Le secteur historique des télécoms/ FAI reste en tête en matière d’externalisation de la relation client, mais continue de perdre de la vitesse depuis 2015. Cette baisse est compensée par une dynamique positive des secteurs de l’Energie (+14%), de l’Assurance (+23%) et de la Distribution (+23%) sur la période. Le secteur de la Banque et Assurance représente désormais 10% de l’activité des centres de contact.

Les autres secteurs représentent 20% de l’activité des centres de contact sur le marché français. Les dynamiques les plus importantes sont portées par les secteurs de l’e-commerce (+59%) et de l’industrie et de l’automobile (+33%) qui tirent la croissance du marché français.

    Les métiers des outsourceurs s’enrichissent, et intègrent aujourd’hui des activités de conseil ou de Data Science

Les activités des centres de contact ne se limitent pas à la gestion de la relation client. Formation, conseil, développement technologique, Data Analytics sont autant de métiers exercés par les centres de contact. Bien qu’elles ne représentent qu’une faible part du chiffre d’affaires réalisé sur le marché français (3%), les activités de diversification sont en croissance en 2017. Cela illustre la volonté des centres de contact à capitaliser sur leur savoir-faire en matière de relation client pour apporter encore plus de valeur ajoutée aux marques.

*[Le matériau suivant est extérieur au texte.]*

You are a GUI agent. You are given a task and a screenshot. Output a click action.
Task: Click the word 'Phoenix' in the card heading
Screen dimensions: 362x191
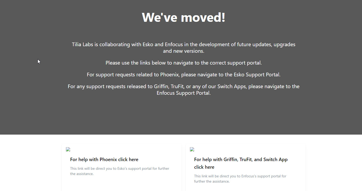[x=108, y=160]
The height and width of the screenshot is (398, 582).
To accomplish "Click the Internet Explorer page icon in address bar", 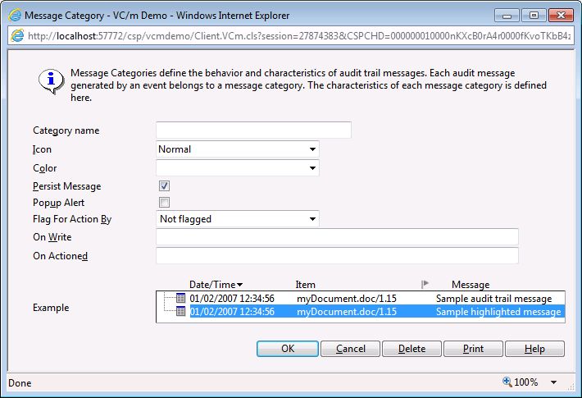I will coord(17,36).
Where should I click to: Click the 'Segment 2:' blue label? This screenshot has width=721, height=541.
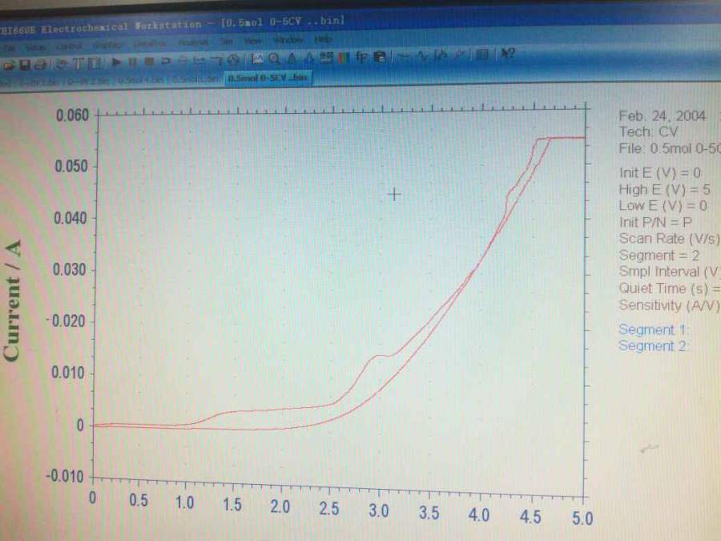pos(652,345)
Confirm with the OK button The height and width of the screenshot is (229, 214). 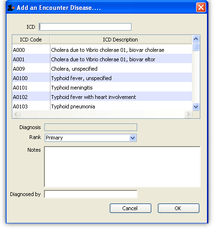click(179, 208)
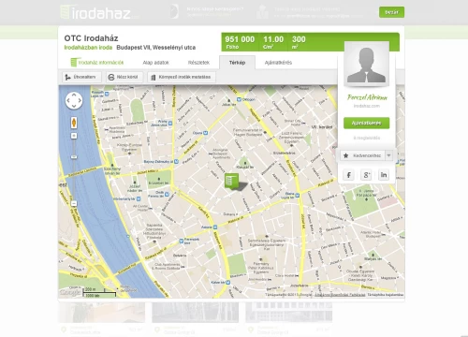
Task: Click the green office building map marker
Action: click(232, 182)
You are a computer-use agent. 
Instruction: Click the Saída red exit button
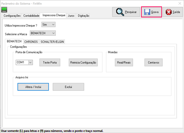pyautogui.click(x=172, y=12)
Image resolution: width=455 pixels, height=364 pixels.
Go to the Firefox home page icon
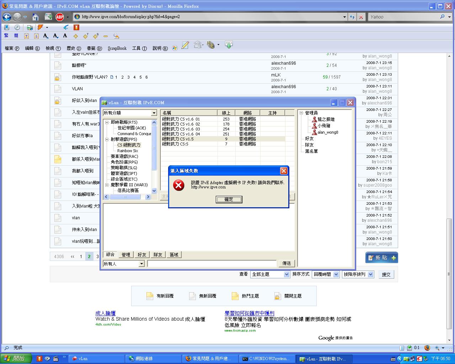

La formation et le développement technologique sont les activités de diversification générant les plus grandes parts de chiffre d’affaires en 2017.

    Le choix de l’externalisation : Un gage de qualité et de valeur au service des marques

Le métier de conseillers client s’impose avant tout comme un métier de service. Le support client et l’accompagnement constituent ainsi les quatre cinquième de l’activité des téléconseillers, contre un cinquième pour les activités de démarchage ou de fidélisation.

De plus en plus de marques confient leurs clients premium aux prestataires de relation client (près de deux marques sur trois en 2017), preuve de la confiance qu’accordent les marques dans la qualité du service delivré par les centres de contact. Il est à noter, par ailleurs, que la gestion des clients premium à l’offshore se développe, témoignant la capacité des centres de contact à normaliser la prestation indépendamment de la zone de production.